Real Case 9: Marine Arbitration

We assist the Shipowner in investigating the background of the Charterers and the terms of the charterparty and bill of lading, and would recommend certain special clauses to be included in the charterparty and bills of lading to fully protect the Shipowners’ position.

We have acted for Shipowners carrying cement cargoes to Korea in advising them how to preserve their rights against Charterers for the demurrage incurred at Korea waiting for a berth. We have served arbitration notice on Charterers, prepared the points of claim and appointed the arbitrator, by which time the Charterers had agreed to settle a major portion of the claim, which the shipowner had accepted. There are cases which are not settled amicably and we have handled for our clients “full blown" arbitration proceedings in Hong Kong. London, Singapore and China. The Defence Club for the Greek shipowners assisted members to recover US$87,000 in alleged outstanding hire from China associated time charters based in Hong Kong.

We acted for the time charterers. The Defence Club communicated with the charterers and on account of charterers’ failure to settle they instructed a large London international maritime law firm to pursue the charterers. The lawyers for the Defence Club commenced arbitration proceedings in London against charterers. The Charterers wished for an amicable settlement on the grounds they considered the owners were partly at fault in not following the charterers’ instructions in the manner of stowage of the cargoes which were destined for various ports. On account the cargoes were not stowed in accordance with charterers’ instructions, substantially increased handling and discharge costs had to be incurred by charterers at the various ports. We examined the charterer’s case and advised the charterers had a reasonable good counterclaim for the master’s actions in not acceding to the charterers’ instructions and also there was a speed and consumption claim, which the charterers should lodge in the amount of US$123,000 and thus deducting the owners’ claim for outstanding hire, the net claims in charterers’ balance would be US$ 64,000.

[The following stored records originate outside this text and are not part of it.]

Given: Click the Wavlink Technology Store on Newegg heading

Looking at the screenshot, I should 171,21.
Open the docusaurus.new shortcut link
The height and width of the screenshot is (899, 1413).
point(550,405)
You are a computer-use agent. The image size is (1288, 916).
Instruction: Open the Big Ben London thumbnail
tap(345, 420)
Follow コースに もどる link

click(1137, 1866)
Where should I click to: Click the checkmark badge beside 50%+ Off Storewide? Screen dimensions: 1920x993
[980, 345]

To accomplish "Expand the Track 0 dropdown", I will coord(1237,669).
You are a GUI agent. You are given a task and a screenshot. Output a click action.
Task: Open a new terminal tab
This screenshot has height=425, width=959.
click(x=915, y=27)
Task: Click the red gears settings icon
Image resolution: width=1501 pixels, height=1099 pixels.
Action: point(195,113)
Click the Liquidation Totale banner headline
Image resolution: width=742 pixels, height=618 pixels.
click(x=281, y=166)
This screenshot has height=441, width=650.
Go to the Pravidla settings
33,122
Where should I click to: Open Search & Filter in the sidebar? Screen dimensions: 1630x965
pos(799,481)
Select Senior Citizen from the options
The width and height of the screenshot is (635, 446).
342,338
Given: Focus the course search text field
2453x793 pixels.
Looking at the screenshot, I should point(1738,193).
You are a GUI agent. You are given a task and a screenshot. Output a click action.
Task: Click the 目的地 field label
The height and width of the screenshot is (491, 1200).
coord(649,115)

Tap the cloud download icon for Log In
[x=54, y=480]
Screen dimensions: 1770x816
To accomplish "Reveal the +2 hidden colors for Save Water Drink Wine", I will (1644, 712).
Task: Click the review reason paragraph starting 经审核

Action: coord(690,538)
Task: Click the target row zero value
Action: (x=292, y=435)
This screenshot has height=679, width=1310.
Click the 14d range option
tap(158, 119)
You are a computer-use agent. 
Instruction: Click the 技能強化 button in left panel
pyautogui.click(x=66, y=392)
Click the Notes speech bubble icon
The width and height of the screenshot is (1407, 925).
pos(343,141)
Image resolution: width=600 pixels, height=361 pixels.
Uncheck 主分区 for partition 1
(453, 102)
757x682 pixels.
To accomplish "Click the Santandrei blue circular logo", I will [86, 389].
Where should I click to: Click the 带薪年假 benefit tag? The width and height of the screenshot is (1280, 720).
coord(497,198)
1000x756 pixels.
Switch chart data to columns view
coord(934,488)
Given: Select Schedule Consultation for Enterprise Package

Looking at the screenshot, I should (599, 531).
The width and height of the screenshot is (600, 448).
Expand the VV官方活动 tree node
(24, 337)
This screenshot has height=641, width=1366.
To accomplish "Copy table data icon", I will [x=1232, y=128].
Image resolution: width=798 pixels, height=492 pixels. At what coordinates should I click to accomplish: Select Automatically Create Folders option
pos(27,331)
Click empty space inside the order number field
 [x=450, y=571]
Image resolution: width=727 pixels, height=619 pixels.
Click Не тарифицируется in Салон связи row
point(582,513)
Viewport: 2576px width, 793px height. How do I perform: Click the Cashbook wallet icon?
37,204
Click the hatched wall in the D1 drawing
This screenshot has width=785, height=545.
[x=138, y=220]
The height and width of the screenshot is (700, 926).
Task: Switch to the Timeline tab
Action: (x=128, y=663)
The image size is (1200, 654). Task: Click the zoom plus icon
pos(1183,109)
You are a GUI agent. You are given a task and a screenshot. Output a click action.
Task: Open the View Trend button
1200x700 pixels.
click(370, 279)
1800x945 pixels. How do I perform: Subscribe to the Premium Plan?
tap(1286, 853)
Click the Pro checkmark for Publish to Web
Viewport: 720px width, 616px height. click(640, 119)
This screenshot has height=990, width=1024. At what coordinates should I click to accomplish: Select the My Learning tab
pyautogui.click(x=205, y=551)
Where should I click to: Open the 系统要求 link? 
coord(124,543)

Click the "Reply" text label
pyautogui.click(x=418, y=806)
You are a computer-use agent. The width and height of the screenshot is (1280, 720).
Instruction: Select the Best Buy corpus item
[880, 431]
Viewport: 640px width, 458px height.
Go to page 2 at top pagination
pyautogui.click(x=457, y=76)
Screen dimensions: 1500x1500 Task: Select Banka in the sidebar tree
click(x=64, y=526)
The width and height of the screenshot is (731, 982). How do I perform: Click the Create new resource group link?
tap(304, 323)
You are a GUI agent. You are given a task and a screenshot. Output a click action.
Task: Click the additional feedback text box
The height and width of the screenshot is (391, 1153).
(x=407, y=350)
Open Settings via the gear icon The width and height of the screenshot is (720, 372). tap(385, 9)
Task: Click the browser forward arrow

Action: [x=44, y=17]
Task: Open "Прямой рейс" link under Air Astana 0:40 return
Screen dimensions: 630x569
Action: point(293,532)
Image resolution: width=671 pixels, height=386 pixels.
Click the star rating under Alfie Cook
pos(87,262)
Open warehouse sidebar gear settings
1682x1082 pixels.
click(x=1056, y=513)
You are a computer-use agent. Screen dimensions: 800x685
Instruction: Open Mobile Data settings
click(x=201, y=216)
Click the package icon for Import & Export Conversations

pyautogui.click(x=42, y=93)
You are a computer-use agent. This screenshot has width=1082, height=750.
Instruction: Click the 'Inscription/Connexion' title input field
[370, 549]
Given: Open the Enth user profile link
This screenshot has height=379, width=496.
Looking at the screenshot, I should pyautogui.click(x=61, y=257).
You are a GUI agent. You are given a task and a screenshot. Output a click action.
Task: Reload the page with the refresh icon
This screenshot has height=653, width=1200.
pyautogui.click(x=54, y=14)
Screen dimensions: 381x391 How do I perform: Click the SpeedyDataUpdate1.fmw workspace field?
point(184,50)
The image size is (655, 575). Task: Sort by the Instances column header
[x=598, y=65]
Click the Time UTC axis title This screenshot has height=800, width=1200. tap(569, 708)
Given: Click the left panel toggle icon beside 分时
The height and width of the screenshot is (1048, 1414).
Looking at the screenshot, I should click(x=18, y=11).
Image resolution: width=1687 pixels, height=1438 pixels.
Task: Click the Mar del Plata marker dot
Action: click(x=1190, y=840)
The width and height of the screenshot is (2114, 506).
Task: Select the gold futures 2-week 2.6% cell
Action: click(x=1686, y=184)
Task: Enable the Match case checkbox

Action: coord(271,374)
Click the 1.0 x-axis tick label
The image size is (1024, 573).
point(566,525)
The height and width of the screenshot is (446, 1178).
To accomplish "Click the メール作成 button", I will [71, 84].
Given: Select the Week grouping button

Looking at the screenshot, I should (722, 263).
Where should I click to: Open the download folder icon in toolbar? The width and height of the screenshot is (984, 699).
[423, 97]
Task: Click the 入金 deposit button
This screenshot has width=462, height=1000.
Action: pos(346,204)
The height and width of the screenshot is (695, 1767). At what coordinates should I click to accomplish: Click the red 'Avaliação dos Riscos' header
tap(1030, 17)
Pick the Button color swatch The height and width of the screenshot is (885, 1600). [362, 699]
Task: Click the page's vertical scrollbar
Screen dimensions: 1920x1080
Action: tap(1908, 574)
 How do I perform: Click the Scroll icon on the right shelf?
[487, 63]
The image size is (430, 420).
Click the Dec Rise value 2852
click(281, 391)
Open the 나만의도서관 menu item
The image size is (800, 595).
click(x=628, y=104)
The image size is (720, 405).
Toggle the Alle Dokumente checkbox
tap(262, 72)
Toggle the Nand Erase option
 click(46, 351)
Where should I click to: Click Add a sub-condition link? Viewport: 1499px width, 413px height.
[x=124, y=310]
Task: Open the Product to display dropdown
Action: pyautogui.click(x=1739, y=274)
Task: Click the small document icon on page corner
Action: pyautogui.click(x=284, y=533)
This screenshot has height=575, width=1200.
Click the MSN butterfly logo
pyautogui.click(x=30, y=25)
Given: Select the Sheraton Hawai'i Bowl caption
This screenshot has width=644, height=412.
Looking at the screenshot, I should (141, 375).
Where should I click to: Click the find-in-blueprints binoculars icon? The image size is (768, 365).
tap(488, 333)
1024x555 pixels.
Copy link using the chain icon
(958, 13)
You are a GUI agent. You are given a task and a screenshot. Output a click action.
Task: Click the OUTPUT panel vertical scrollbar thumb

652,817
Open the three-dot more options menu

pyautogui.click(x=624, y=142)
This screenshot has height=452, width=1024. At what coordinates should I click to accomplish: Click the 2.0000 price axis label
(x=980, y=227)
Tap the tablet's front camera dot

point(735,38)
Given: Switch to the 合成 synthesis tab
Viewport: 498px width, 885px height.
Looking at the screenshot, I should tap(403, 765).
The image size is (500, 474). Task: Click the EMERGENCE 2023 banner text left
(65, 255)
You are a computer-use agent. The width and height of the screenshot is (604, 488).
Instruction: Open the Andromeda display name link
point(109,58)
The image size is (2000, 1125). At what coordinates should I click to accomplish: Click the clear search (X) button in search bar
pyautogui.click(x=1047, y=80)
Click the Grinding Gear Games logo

Charterers instructed us to persuade the claimant owner to agree to a drop hands settlement. The owner’s lawyers rejected this proposal and continued with the arbitration proceedings. We selected and appointed our arbitrator and examined and prepared the charterers’ statement of defence. There were several rounds of reply submissions, exchange of expert witness statements before the tribunal considered the pleadings. We were confident of success based on the contents of the pleadings exchanged. The tribunal published the award which the owner’s defence Club paid for and collected. The tribunal’s award was made in favour of the charterers, and the charterers’ counterclaim for the full US$123,000 was upheld, and there was a reduction in the owners’ claimed amount for outstanding hire. In addition all our legal costs, costs of the proceedings were held by the tribunal to be payable by the owners’ defence Club.

Our clients were overjoyed as they stood to receive in excess of USD 64,000 in accordance with our advices, calculations and recommendations to counterclaim. In particular our clients were the respondent party being claimed in this instance, when our clients had earlier hoped the best solution would be for drop hands settlement.